◆ Exercise
Only the lines from the one with "Contact (1128, 112)" to the end of the records are wanted, each repeated exactly, both ends included.

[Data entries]
◇ ◇ ◇ ◇
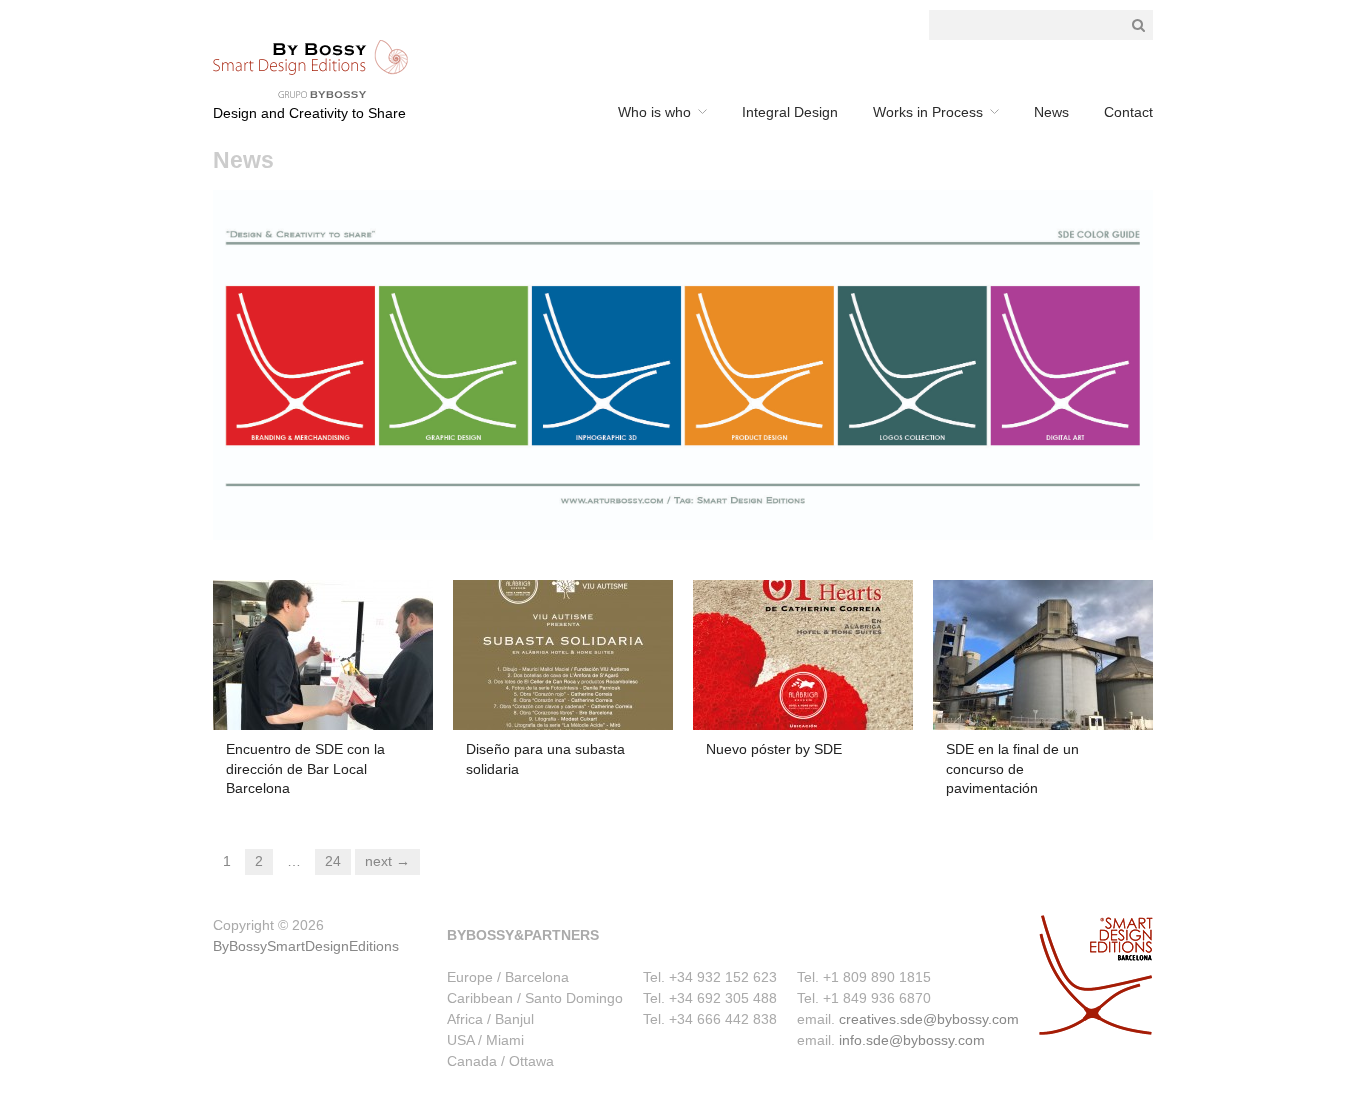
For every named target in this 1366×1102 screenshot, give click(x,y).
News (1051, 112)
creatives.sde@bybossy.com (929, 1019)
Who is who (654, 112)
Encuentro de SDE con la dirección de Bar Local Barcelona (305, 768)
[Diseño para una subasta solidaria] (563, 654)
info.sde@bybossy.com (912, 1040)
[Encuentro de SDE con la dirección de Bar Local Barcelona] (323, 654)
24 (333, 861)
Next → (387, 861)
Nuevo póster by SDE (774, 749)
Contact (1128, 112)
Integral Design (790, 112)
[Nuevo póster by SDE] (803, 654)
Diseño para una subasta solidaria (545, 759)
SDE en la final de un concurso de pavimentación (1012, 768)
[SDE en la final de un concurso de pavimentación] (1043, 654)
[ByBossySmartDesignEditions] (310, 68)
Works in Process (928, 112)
◇ ◇ ◇ ◇
◆ Problem solution
Contact (1128, 112)
Integral Design (790, 112)
[Nuevo póster by SDE] (803, 654)
Diseño para una subasta solidaria (545, 759)
SDE en la final de un concurso de pavimentación (1012, 768)
[SDE en la final de un concurso de pavimentación] (1043, 654)
[ByBossySmartDesignEditions] (310, 68)
Works in Process (928, 112)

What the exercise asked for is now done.